**TASK DIRECTIONS**
An exact transcription of all the data is required, with every image removed.

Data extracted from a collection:

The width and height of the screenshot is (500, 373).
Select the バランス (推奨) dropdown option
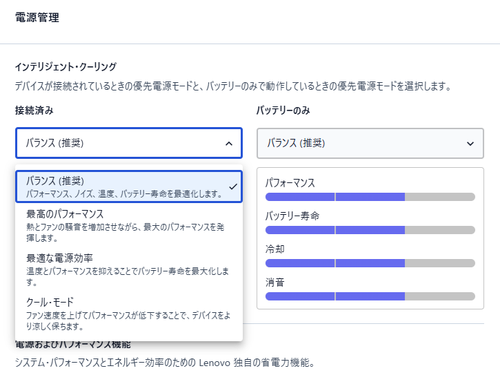coord(129,187)
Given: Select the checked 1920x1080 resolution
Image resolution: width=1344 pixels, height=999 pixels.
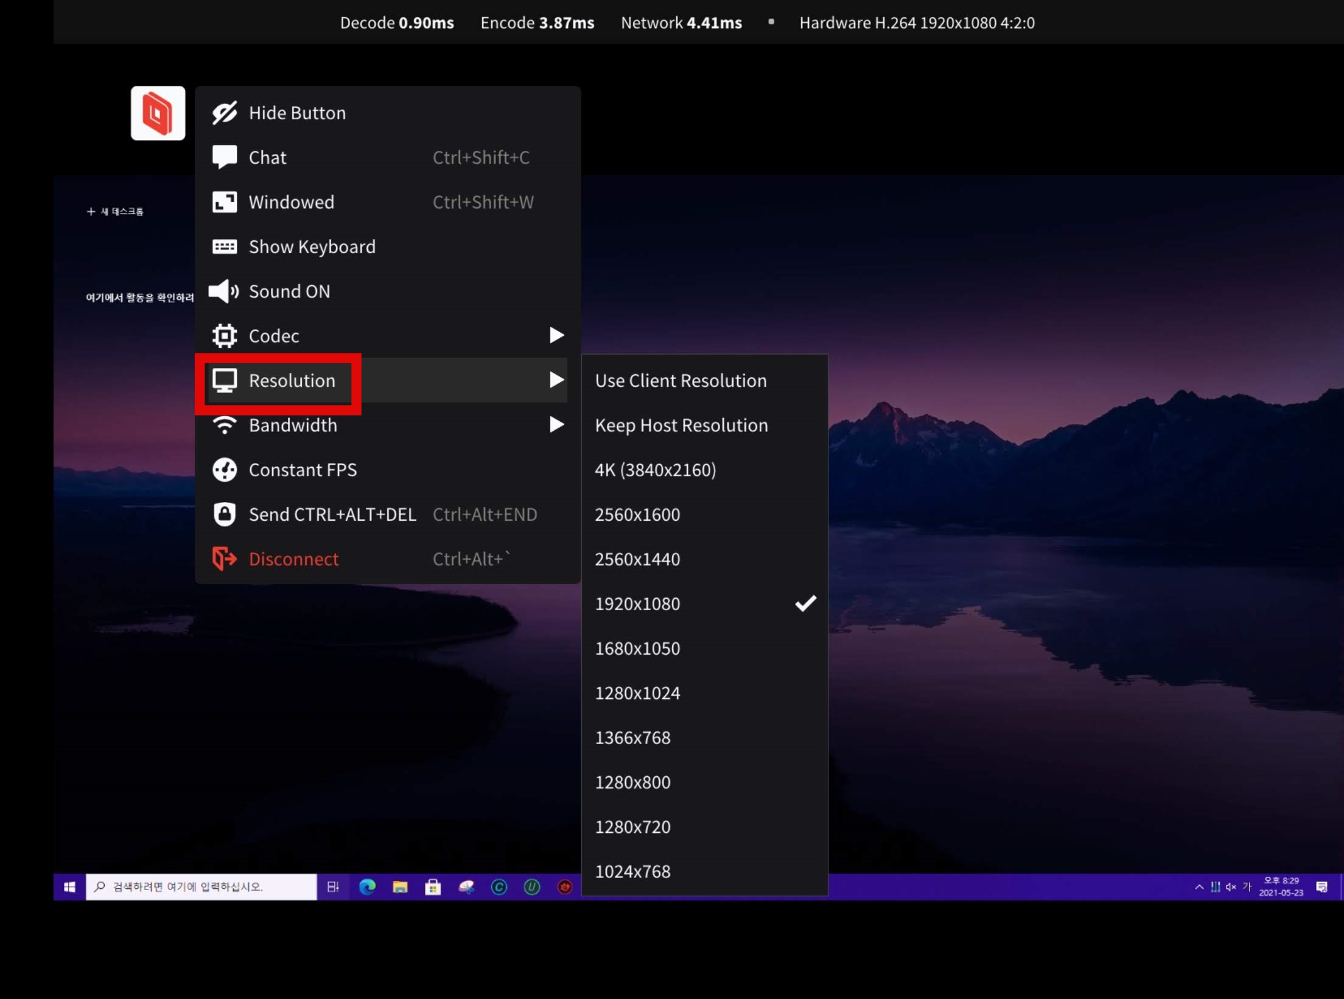Looking at the screenshot, I should (x=705, y=604).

**OUTPUT OF THE EXERCISE**
The width and height of the screenshot is (500, 373).
Select the バランス (推奨) dropdown option
coord(129,187)
Given: Select the checked 1920x1080 resolution
Image resolution: width=1344 pixels, height=999 pixels.
Looking at the screenshot, I should (x=705, y=604).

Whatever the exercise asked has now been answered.